Brenda Irene Chamberlain (17 March 1912 – 11 July 1971) was a Welsh artist, poet and writer. She won the first two Gold Medals awarded by the National Eisteddfod of Wales in the Fine Art category, for her paintings Girl with a Siamese Cat (1951) and The Cristin Children (1953), and her written works include Tide-race, a memoir of 15 years spent living on Bardsey Island. An expatriate on the island of Hydra, Greece, from 1961 to 1967, she then returned to Wales, where she died in 1971. Her papers are preserved by the National Library of Wales; examples of her artworks are found in several collections.

Early life and education

Chamberlain was born in Bangor, the daughter of Francis Thomas Chamberlain and Elsie Cooil Chamberlain. Her father worked for the railway. Her mother served a term on the Bangor Borough Council, and was later Mayor of Bangor during World War II. 
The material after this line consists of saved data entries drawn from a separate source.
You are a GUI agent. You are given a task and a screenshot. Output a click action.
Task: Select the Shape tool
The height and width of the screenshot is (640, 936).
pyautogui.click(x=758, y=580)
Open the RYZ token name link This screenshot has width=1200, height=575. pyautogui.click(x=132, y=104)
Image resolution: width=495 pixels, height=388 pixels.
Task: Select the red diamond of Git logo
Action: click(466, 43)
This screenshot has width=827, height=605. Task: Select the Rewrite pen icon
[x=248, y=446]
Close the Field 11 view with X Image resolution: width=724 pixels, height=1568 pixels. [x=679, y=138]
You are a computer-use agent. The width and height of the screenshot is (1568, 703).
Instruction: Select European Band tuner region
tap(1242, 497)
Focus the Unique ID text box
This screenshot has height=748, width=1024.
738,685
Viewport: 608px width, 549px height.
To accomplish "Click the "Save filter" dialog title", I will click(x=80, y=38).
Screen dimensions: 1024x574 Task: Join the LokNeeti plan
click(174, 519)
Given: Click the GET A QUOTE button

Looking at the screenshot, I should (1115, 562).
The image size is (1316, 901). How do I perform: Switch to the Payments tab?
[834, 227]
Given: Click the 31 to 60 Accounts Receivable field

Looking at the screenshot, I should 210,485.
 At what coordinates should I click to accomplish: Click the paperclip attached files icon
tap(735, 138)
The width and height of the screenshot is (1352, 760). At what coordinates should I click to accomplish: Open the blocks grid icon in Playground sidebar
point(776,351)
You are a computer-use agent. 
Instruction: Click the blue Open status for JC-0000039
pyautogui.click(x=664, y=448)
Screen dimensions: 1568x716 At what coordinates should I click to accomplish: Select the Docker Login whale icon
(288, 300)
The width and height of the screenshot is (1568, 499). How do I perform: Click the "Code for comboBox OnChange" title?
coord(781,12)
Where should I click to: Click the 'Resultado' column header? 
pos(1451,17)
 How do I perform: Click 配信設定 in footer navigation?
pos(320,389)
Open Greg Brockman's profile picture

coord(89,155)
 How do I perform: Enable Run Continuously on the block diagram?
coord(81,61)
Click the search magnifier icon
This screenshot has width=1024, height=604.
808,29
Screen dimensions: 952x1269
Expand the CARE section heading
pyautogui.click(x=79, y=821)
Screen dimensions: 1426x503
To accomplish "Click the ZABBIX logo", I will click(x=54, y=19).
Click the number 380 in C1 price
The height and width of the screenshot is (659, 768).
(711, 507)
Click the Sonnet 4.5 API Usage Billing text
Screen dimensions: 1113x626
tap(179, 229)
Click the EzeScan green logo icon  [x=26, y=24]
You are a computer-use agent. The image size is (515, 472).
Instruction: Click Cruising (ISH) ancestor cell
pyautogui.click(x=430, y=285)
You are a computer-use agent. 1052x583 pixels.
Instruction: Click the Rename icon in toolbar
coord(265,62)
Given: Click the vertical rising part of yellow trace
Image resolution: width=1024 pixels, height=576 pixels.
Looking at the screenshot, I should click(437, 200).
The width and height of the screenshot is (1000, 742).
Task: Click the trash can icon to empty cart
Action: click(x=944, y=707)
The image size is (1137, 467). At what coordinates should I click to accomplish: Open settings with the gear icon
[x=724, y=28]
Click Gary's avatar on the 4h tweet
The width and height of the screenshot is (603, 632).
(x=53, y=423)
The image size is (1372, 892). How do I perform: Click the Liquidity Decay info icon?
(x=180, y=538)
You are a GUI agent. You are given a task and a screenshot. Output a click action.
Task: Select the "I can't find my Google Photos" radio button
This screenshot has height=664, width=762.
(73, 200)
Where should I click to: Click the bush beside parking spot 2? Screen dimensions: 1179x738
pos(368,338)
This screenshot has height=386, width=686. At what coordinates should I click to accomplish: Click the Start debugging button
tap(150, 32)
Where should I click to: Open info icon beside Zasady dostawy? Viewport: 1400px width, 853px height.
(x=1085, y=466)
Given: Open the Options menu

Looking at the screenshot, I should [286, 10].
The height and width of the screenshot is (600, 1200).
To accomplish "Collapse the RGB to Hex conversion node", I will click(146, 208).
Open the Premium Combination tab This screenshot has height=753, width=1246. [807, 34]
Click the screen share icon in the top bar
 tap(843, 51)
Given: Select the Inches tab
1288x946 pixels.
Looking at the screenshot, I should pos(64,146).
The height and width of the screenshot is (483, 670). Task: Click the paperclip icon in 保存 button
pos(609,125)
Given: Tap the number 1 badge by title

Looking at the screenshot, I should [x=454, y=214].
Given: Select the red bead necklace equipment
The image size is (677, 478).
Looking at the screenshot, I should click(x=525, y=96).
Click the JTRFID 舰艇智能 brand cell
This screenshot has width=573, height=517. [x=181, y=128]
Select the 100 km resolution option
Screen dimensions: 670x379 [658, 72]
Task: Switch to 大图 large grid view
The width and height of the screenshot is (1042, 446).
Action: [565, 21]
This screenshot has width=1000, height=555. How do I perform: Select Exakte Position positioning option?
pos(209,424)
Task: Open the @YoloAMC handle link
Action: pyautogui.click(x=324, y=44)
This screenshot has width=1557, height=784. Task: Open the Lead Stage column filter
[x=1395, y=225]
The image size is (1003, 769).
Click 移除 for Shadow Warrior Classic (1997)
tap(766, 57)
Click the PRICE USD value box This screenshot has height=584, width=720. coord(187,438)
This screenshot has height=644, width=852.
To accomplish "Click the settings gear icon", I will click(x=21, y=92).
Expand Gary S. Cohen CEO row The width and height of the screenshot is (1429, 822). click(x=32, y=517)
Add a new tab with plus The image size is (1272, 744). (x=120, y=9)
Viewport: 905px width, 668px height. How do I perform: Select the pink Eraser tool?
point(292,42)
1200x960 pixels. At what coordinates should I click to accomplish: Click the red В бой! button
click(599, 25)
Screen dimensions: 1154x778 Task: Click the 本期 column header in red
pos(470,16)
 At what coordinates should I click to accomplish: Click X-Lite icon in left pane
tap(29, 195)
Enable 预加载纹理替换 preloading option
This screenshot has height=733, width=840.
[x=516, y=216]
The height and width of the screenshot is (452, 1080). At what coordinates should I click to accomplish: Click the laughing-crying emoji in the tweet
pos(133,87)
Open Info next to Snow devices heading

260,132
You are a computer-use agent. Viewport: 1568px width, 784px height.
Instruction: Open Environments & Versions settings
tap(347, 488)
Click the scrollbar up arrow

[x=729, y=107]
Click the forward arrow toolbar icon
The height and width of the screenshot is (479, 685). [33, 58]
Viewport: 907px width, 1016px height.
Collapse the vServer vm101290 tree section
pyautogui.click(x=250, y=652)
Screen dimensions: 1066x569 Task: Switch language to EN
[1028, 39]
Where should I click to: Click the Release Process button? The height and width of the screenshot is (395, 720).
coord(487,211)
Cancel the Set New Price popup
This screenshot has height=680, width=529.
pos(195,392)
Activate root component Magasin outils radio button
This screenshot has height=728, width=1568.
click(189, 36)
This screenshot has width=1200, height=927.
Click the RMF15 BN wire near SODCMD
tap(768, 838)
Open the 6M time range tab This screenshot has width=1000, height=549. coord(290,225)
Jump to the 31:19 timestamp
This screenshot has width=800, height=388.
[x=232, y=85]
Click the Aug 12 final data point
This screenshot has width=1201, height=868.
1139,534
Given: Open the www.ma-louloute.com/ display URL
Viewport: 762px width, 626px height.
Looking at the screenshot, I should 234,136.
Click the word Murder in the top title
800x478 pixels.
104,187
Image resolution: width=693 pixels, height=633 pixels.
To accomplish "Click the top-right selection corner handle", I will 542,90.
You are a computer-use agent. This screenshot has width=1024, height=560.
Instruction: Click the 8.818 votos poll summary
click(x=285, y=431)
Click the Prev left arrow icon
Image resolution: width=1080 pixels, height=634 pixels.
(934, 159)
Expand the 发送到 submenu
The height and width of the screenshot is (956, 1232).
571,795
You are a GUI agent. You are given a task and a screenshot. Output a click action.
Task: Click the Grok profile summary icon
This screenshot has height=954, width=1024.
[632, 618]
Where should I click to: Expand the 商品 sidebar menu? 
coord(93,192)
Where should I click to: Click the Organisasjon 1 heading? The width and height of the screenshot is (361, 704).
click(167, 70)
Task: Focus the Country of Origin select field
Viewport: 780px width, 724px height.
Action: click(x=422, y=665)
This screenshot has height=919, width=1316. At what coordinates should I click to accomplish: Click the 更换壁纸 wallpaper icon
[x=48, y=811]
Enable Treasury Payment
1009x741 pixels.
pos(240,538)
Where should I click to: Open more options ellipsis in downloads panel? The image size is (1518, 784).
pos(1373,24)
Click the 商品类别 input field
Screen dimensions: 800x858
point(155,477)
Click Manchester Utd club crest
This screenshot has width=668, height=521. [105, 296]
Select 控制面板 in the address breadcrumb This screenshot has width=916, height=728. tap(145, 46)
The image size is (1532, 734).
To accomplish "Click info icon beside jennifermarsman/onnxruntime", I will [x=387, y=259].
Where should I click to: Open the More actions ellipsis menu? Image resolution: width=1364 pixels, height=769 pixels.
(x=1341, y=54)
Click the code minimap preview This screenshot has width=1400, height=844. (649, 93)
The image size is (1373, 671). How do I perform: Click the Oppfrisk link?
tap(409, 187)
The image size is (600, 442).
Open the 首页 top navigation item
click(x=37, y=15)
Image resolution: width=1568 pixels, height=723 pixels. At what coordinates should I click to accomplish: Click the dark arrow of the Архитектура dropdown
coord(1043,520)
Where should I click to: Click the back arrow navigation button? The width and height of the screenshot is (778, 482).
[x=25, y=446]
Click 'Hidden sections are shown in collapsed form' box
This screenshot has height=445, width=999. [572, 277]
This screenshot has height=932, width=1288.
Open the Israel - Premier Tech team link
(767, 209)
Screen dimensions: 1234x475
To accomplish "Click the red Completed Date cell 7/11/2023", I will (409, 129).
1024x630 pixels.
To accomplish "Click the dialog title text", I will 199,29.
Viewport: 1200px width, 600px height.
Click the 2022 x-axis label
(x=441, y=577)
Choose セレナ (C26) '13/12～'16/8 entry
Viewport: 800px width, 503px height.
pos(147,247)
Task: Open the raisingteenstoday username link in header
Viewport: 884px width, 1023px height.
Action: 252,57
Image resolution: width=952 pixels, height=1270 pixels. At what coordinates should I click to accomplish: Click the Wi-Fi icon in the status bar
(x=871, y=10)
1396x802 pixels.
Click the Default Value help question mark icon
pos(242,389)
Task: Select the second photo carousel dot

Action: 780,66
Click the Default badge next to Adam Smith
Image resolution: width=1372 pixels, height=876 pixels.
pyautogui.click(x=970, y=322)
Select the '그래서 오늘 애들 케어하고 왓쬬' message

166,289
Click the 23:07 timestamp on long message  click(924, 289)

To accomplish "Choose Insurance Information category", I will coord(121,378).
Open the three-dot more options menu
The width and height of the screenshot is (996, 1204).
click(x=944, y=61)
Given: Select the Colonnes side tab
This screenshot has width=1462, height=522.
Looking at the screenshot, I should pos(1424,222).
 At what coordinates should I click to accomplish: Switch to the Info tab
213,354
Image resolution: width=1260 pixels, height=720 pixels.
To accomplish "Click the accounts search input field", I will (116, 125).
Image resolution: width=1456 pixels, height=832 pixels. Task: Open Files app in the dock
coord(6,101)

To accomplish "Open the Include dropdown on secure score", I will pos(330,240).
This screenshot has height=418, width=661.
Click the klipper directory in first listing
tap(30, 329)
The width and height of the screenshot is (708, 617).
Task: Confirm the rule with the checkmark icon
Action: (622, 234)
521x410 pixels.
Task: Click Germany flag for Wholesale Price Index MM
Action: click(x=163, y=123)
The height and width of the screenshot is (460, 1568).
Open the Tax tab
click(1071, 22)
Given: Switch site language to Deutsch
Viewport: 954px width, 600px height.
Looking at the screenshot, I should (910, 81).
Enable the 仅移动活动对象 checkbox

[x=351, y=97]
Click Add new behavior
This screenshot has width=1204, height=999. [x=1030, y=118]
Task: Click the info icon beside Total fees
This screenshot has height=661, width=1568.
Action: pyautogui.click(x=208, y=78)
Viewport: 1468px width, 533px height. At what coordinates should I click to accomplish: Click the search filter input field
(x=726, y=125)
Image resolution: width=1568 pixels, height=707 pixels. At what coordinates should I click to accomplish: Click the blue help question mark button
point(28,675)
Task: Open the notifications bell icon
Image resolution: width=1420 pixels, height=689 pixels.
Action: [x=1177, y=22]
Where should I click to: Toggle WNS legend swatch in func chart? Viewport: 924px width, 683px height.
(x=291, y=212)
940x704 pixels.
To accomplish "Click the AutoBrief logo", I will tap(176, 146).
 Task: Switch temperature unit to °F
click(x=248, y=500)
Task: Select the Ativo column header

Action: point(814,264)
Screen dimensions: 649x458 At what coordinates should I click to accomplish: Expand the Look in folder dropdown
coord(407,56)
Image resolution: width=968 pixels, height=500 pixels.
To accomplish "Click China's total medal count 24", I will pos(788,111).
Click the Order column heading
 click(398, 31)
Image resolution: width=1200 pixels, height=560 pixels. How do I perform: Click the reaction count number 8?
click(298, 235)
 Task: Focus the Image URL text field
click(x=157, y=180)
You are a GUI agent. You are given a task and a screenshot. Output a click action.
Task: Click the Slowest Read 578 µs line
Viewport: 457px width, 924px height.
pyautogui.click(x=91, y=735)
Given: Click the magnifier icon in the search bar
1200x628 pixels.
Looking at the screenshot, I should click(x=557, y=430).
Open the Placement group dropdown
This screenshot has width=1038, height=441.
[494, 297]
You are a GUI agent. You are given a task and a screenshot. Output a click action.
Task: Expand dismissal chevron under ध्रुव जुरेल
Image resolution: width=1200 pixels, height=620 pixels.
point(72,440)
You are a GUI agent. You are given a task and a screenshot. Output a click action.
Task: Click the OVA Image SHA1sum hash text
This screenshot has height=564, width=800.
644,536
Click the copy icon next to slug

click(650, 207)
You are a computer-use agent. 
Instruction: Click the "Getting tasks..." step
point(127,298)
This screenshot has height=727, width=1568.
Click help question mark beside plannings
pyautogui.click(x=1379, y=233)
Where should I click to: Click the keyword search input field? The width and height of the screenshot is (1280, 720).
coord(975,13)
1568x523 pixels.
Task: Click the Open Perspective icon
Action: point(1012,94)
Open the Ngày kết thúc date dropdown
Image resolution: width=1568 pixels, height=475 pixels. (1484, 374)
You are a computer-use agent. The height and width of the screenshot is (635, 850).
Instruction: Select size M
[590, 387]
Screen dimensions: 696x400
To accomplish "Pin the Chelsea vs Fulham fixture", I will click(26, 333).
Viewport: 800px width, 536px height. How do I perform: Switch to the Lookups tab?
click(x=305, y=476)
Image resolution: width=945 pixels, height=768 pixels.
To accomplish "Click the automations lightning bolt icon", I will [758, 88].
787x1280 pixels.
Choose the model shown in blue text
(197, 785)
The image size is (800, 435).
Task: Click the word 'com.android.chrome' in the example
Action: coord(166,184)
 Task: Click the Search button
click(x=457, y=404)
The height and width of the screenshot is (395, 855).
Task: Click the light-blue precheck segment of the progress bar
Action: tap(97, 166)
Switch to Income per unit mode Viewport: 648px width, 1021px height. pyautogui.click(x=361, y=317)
In 1931, Chamberlain began her studies as an artist at the Royal Academy Schools in London.

Works 
Chamberlain ran the Caseg Press in Bethesda, Wales, with her then-husband the artist John Petts, and the poet Alun Lewis. The collective produced postcards and bookplates, for which Chamberlain made woodcuts. Caseg Broadsheets featured poetry by Chamberlain and others. The cottage they shared, Ty'r Mynydd, bears a plaque commemorating their work.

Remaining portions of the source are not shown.